Questions and Curios
A comparison between thrift stores and museums was made to me recently. Despite my best efforts to avoid the topic of museums and museum studies completely in my thesis for school (because holy….), it managed to sneak its way in and needless to say I have been talking a lot and thinking a lot about museums lately.
After this comparison was made I thought “yes… you’re on to something”. After thinking about it some more I realized that museums and thrift stores are absolutely nothing alike.
Museums are for displaying important objects, every item is separated and has fancy lighting and a label and a history that is culturally significant. People spend their whole lives studying these objects; people make careers out of setting up exhibitions. And other people pay good money just to go and look.
Thrift stores crowd their items together. You can’t just look you have to find. These objects are not priceless, but a cheap price. They don’t even compare in their social and historical value. It’s just a warehouse of other people’s throwaways and donations under fluorescent light.
Or are they?
Where do museum collections come from? Where did they start? Cabinets of curios? Personal collections? When one goes back in time the two begin to look strangely similar. Fundamentally, both museums and thrift stores display objects that have a history and (a) previous owner(s). But what makes the objects in the museum more valuable than those sitting on a musty shelf at Value Village?
Well, really, lots of things, but we won’t get into that.

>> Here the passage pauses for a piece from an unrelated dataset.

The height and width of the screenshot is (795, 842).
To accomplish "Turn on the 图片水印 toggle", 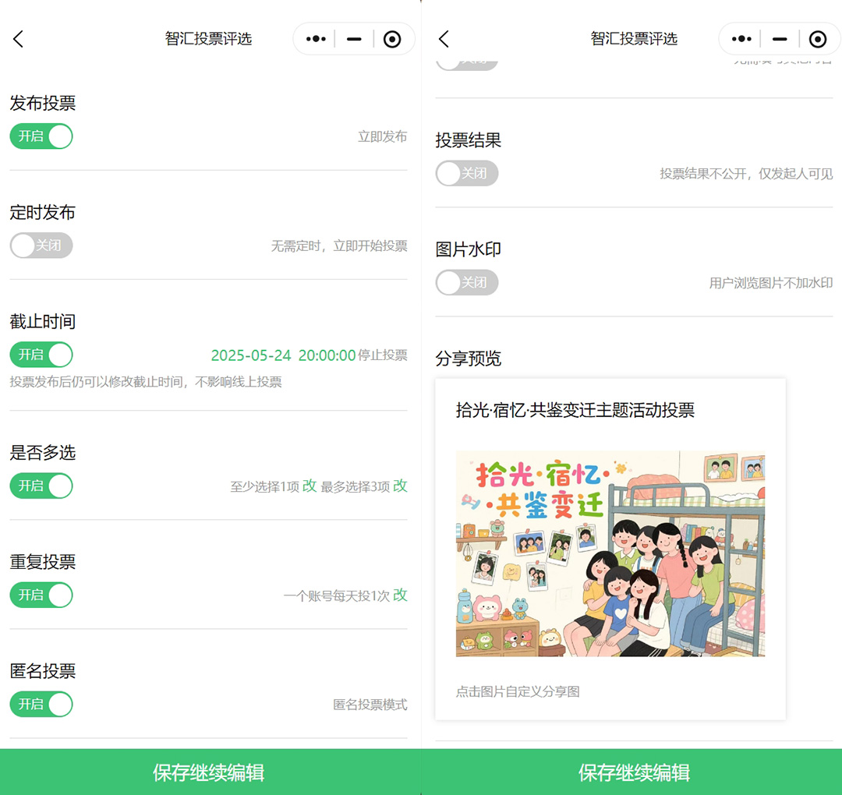I will 466,282.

Instead, consider this – if you took Andrea’s Pinocchio and put it in a glass case with a label and its own little light, would it suddenly seem more valuable? Somehow more important? Perhaps even… museum worthy?
I’ve come to this conclusion: objects themselves have no real value. The only value that they have is attributed to them by you, by me, by the social and economic norms that shape our opinions and sense of worth.
What do you think? Are museums and thrift stores really all that different?